**Task objective**
How many lines of the items below contain the word "right"? Reply with the number alone.

**Material for the task**
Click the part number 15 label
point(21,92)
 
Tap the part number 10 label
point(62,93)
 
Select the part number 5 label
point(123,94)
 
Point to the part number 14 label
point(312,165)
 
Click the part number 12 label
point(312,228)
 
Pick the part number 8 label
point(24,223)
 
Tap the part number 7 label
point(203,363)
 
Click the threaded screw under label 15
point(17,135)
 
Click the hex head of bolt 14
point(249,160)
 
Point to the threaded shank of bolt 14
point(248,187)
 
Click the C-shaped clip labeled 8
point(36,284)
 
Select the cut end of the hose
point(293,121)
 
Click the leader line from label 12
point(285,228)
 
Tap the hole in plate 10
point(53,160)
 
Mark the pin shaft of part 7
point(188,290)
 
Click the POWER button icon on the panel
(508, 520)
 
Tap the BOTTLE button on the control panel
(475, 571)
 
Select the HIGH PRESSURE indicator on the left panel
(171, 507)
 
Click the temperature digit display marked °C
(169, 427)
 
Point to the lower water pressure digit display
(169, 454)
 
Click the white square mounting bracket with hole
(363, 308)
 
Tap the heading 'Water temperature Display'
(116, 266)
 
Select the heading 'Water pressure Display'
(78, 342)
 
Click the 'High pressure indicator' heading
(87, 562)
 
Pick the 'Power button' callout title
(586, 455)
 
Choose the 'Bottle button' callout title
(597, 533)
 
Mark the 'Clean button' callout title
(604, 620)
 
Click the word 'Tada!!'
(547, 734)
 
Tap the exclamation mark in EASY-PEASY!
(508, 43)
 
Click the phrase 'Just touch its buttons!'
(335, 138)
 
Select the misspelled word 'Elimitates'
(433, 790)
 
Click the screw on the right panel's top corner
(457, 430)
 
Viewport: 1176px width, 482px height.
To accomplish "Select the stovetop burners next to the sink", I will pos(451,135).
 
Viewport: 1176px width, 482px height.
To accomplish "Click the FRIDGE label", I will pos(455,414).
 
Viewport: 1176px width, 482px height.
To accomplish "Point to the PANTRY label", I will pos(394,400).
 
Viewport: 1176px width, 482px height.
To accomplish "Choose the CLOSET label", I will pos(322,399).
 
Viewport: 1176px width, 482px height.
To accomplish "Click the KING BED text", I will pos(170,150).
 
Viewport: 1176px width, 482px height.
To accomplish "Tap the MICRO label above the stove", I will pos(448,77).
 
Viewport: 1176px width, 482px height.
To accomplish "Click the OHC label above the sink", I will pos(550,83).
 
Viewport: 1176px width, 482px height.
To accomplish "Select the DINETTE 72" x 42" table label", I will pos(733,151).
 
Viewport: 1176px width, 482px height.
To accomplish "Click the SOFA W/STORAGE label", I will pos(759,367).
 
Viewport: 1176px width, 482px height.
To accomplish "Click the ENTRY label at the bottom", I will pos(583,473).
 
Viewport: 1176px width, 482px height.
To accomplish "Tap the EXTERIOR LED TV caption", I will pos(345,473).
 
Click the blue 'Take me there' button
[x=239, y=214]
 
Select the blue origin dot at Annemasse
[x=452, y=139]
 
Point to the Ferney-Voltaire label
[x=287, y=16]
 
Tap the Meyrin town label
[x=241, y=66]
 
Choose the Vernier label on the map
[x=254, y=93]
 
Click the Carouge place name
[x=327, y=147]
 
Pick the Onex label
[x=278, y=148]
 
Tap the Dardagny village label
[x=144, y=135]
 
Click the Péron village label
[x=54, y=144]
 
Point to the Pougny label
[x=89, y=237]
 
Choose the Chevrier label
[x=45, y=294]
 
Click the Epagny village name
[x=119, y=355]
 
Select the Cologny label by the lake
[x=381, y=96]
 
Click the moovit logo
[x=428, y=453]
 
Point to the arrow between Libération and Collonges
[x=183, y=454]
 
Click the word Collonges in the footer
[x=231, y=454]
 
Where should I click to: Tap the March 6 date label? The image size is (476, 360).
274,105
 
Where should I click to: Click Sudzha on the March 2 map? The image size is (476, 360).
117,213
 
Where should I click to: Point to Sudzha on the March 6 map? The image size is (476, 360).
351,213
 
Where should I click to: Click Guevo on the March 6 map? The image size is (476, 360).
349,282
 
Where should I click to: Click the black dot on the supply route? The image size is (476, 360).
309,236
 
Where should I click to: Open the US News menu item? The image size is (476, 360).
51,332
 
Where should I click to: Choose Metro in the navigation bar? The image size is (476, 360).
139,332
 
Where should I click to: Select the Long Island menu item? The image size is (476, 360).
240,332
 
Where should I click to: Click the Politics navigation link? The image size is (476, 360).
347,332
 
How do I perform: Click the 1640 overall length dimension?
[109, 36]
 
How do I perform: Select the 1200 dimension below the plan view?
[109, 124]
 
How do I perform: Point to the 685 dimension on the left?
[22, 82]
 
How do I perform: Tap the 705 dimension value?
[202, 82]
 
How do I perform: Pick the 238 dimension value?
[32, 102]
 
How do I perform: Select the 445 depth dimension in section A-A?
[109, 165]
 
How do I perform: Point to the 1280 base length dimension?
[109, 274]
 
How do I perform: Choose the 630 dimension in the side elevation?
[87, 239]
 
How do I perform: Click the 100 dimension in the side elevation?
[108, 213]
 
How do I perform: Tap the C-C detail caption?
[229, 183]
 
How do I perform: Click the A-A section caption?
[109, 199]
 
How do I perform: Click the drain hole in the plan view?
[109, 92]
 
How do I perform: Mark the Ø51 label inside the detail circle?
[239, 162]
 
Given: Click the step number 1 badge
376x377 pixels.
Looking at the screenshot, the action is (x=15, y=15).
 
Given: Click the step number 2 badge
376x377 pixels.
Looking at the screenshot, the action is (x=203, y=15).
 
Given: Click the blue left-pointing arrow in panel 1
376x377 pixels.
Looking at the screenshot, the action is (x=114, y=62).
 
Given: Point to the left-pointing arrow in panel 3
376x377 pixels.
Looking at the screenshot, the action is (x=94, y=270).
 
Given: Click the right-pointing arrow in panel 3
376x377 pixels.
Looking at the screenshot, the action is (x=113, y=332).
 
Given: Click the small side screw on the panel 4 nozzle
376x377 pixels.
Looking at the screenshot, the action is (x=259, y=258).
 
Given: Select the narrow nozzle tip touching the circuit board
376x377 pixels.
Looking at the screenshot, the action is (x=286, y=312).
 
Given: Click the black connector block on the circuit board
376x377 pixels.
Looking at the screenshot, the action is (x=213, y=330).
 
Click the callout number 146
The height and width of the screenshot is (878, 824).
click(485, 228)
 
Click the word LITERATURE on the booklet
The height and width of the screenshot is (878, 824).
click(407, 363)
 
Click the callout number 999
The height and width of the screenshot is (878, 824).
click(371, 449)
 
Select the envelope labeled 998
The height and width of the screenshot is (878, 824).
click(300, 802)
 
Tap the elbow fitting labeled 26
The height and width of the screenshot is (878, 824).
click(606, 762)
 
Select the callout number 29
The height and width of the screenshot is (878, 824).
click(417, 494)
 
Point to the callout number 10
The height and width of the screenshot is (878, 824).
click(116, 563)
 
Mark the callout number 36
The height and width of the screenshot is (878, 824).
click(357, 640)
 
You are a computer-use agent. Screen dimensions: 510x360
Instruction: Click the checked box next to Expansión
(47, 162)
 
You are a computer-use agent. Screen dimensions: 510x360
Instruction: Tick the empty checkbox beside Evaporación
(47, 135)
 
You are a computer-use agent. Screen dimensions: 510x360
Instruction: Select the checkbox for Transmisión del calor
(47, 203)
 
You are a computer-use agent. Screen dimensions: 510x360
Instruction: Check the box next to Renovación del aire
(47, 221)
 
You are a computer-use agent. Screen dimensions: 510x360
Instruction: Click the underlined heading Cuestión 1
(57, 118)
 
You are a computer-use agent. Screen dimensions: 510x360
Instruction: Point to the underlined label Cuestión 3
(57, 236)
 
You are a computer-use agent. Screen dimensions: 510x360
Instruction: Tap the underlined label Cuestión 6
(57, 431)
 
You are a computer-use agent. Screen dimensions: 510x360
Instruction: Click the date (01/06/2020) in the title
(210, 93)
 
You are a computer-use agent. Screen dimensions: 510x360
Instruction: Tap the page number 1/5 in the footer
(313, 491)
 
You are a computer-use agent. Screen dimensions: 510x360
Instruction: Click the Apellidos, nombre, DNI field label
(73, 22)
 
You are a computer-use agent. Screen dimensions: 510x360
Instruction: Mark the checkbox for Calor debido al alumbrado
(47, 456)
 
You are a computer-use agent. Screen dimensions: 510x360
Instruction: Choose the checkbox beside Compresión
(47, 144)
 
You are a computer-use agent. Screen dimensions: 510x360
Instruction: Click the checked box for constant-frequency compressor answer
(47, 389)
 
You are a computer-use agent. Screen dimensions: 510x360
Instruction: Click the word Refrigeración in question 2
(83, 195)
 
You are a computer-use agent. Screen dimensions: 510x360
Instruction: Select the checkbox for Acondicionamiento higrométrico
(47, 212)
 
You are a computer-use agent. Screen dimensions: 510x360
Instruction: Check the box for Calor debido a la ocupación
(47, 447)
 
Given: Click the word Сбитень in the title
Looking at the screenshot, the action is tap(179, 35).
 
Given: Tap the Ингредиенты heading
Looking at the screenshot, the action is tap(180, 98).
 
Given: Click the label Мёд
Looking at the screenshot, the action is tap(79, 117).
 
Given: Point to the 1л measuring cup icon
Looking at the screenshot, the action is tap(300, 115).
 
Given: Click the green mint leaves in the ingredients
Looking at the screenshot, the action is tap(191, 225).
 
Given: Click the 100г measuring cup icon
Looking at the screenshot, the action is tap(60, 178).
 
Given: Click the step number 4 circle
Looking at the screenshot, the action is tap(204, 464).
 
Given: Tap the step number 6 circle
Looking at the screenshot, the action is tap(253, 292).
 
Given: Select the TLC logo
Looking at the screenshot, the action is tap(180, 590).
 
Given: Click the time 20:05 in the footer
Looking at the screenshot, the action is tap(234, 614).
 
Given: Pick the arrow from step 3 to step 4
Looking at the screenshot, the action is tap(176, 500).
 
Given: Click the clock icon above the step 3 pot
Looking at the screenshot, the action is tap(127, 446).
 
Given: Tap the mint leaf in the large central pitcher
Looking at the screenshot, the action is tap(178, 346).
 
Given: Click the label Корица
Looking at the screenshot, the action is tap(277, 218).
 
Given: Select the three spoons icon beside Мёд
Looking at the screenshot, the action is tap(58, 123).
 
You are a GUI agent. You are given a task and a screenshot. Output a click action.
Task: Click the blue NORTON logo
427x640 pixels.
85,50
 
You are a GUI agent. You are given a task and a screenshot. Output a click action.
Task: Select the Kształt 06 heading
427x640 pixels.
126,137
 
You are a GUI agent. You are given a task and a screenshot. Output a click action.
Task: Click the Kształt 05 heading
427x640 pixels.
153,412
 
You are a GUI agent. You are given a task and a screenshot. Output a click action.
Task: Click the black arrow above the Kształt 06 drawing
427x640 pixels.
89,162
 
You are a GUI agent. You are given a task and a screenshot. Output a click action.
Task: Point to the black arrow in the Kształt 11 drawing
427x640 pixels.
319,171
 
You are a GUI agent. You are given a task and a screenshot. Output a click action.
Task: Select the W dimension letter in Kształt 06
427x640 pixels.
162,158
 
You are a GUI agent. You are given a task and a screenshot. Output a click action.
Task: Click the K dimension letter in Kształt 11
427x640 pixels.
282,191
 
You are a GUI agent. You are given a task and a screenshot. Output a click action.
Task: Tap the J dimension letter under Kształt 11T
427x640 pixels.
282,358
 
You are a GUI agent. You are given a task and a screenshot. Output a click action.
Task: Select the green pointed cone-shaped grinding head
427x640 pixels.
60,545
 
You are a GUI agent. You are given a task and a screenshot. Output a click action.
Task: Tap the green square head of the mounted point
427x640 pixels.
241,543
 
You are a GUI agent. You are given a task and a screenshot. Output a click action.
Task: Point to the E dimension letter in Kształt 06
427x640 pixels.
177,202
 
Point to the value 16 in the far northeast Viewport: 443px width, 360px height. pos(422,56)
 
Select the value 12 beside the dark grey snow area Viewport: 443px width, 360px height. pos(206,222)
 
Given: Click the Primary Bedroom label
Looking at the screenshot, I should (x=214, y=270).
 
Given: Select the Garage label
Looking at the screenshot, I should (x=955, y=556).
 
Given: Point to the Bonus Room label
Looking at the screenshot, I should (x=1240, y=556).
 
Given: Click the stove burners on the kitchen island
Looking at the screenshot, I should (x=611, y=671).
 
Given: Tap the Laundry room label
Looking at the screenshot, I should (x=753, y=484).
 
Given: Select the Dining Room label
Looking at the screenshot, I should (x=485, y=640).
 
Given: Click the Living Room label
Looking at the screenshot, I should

**Result of this exercise**
2